Association health plans could increase instability on ACA markets

The Trump administration’s plans to expand the availability of association health plans could siphon up to 4.3 million people from the individual and small group insurance markets over the next five years, raising premiums on those who remain in plans which are compliant with the Affordable Care Act (ACA).

The analysis from Avalere was paid for by health insurance lobbying group America’s Health Insurance Plans, though Avalere said it maintained editorial control.

Under a proposed rule from the U.S. Department of Labor, more small businesses, trade organizations and individuals would be able to purchase health coverage as a group by defining them as large group plans. This would exempt these plans from many ACA requirements, including the health benefits it has to cover, limits on medical-loss ratio and the ban on charging customers more based on pre-existing conditions.

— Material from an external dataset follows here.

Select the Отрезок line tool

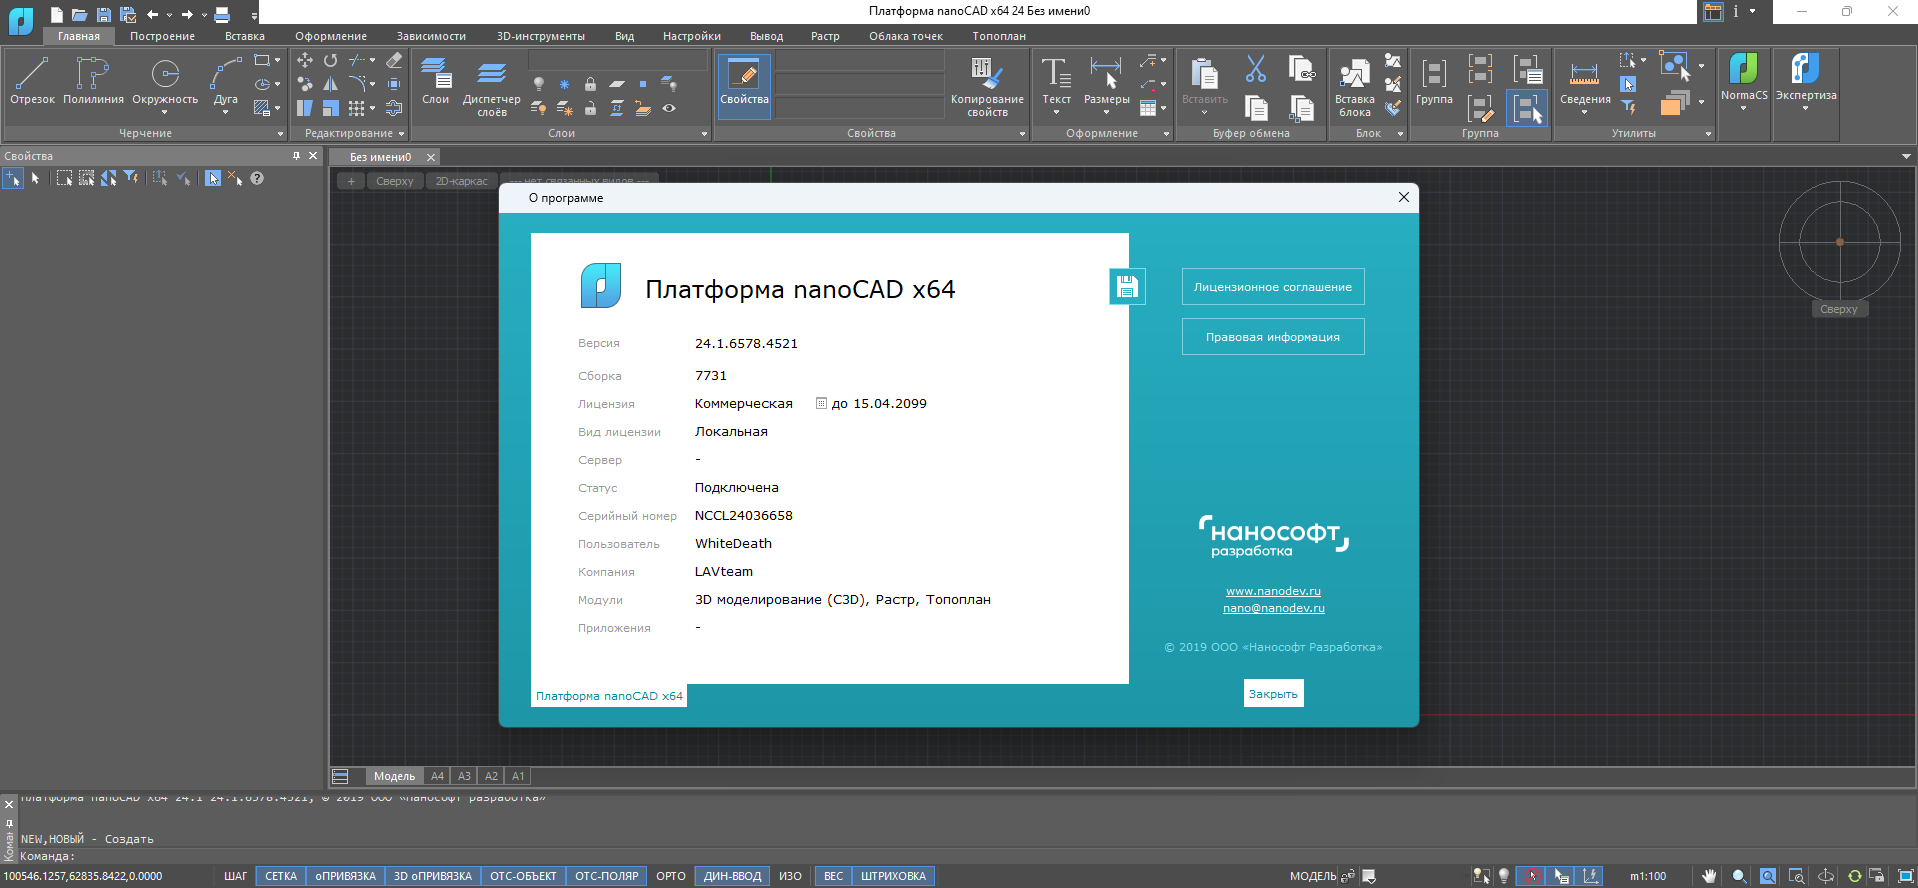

Avalere said association health plans (AHPs) would fulfill their promise of being cheaper, charging customers $9,700 per year less in individual market premiums and $2,900 a year less in the small group market. This would thanks to attracting healthier enrollees off the ACA exchange—and in turn, leaving a sicker, more expensive risk pool on the individual market.

“The recent AHP proposed rule is expected to incentivize a larger number of healthy sole proprietors and groups to access the more affordable, potentially less generous coverage that could be available through an AHP,” Avalere said. “Conversely, those who remain in the individual and small group markets will pay more for their coverage, with an additional 130,000 to 140,000 individuals projected to become uninsured.”

The analysis said the ACA’s individual market premiums would go up by 3.5 percent while small group market premiums would rise by 0.5 percent compared to current law.

The proposed rule is one of several actions the Trump administration has taken which could expand the availability of plans which don’t follow the ACA’s insurance regulations. HHS has proposed allowing customers to stay in “short-term” insurance plans year-round, which could more dramatically raise premiums in the ACA market as individuals would no longer face a tax penalty for having non-ACA-compliant insurance after 2018.

Additionally, the agency has also yet to weigh in on Idaho’s plans to allow “state-based plans” which also don’t follow the ACA’s regulations, offering cheaper—but less comprehensive—coverage off the ACA exchanges.